Roche plans to file T-DM1 with both the Food and Drug Administration (FDA) and the European Medicines Agency by the end of 2012. The submission will also include data on companion diagnostics—The HercepTest and HER2 FISH pharmDx test, both from Dako, a Denmark-based diagnostics company. Roche and Dako have partnered to file an FDA submission for both tests that will identify patients who are HER2-positive and eligible for T-DM1 treatment. Earlier this year Roche announced that T-DM1 can control metastatic breast cancer better compared to the standard treatment arm.
“[T-DM1] was significantly better than a very effective approved therapy for HER2 overexpressing metastatic breast cancer,” said Kimberly L. Blackwell, MD, professor of medicine and assistant professor of radiation oncology at Duke Cancer Institute at Duke University and lead author of the trial, in a press release. Blackwell also highlighted that T-DM1 has few dose-limiting toxicities. “Patients don’t lose their hair from this drug. For patients facing metastatic breast cancer, this is a breakthrough.”
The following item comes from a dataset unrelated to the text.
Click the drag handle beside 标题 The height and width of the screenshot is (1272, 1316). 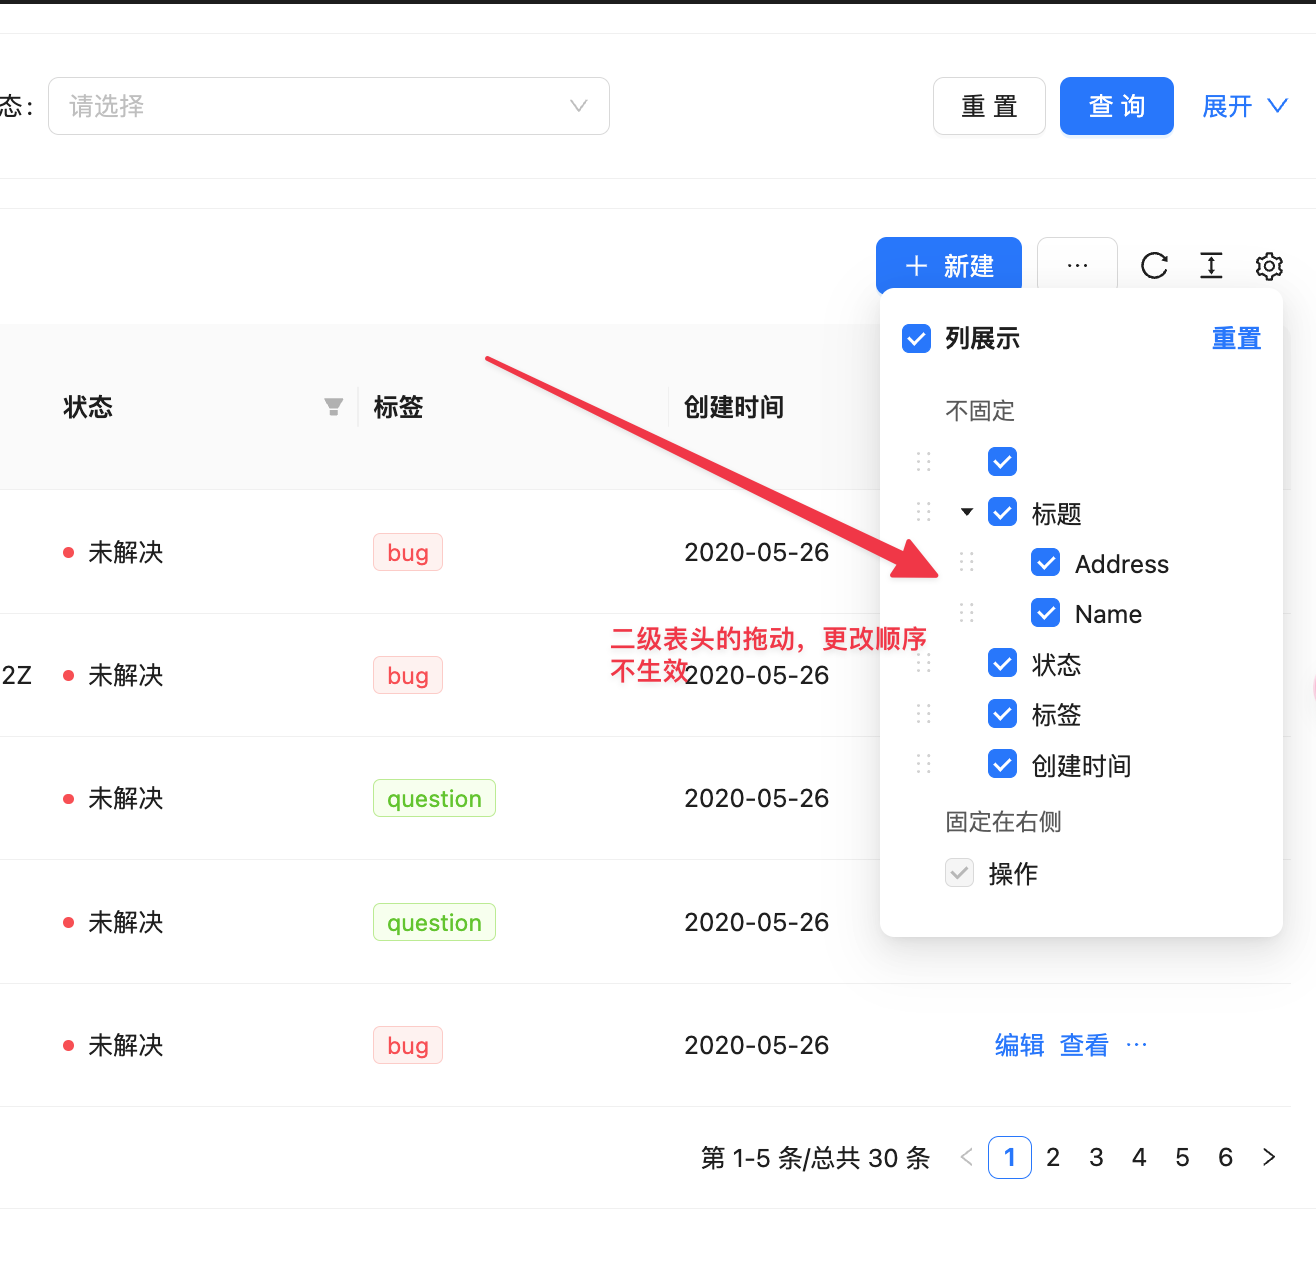point(922,511)
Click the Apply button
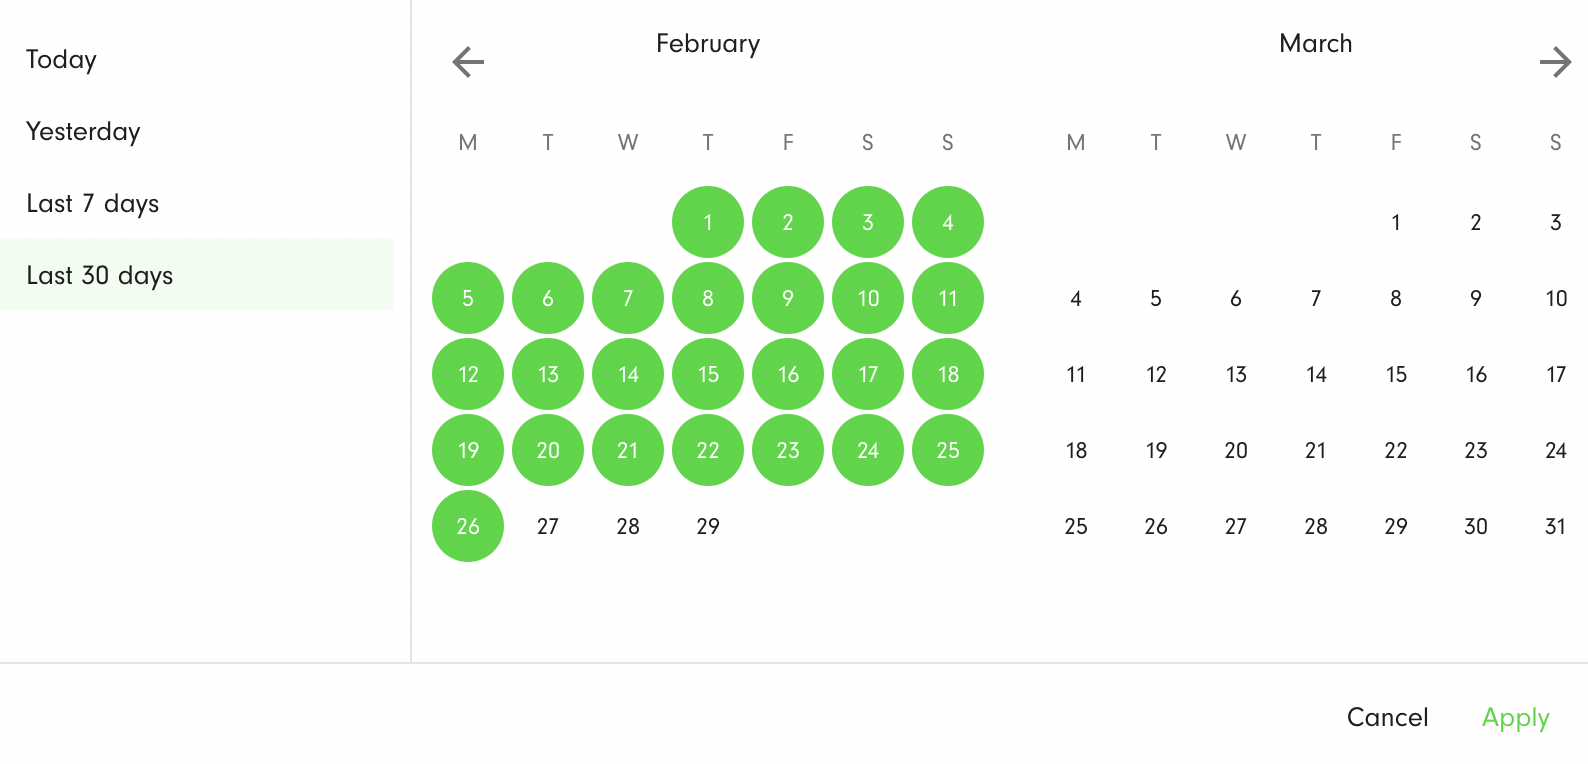Image resolution: width=1588 pixels, height=764 pixels. click(x=1515, y=717)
The phase III EMILIA trial was a 991 patient randomized, open-label trial. One half of the women received T-DM1 at a dose of 3.6 mg/kg every 3 weeks, the other half received the standard treatment. Both progression-free survival (PFS) and overall survival were primary endpoints.
The phase II data, announced at the 32nd Annual San Antonio Breast Cancer Symposium in 2009 showed that 33% of patients on T-DM1 had an objective response. These patients had previously received a staggering average of seven therapies, including chemotherapy, trastuzumab, and lapatinib. Roche had submitted an accelerated approval Biologics License Application based on these phase II data but the FDA rejected the application back in 2010, requesting data from the large-scale phase III EMILIA trial.
The Trial Results
Patients who received T-DM1 had a median 9.6 months before their disease progressed compared to 6.4 months for those in the standard therapy arm—a difference of 3.2 months that was statistically significant (P < .0001).
After 2 years, 65.4% of patients treated with T-DM1 were still alive compared to 47.5% on the capecitabine-plus-lapatinib treatment. This difference has not met the EMILIA trial’s predetermined survival threshold. A second analysis is planned for later this year. Patients who had a response were on therapy for a median of 12.6 months for T-DM1 and 6.5 months for the capecitabine-plus-lapatinib combination.
T-DM1 was well tolerated and no unexpected toxicities were reported. Common high-grade toxicities for patients taking T-DM1 included thrombocytopenia (12.9% of T-DM1 patients compared to 0.2% of the standard therapy arm patients) and elevation in liver function test. Both toxicities were resolved when patients temporarily stopped taking the medication. Overall, dose reductions where higher for patients taking capecitabine and lapatinib compared to those taking T-DMI1 (53.4%, 27.3%, and 16.3%, respectively).
T-DM1 is also being studied in a treatment-nave HER2-positive breast cancer patient population. The three-arm trial is comparing T-DM1 in combination with pertuzumab, another HER-targeted antibody, T-DM1 alone, or trastuzumab with a taxane-based chemotherapy. The 1,000-patient trial is scheduled to read out in a few years. Pertuzumab is seen as a complimentary therapy to trastuzumab, which blocks the function of HER2. Pertuzumab is a HER2 dimerisation inhibitor that prevents intracellular HER2 signaling.
“It will be of interest to combine T-DM1 with lapatinib or pertuzumab [in the neoadjuvant setting],” commented C. Kent Osborne, director of the breast center at the Baylor College of Medicine in Houston, Texas. “I favor lapatinib plus T-DM1 because [laboratory data] and early studies in the clinic suggest that [this combination] is better. Some patients, if they can be identified, may not need chemotherapy,” Osborne added. “However, this requires further study.”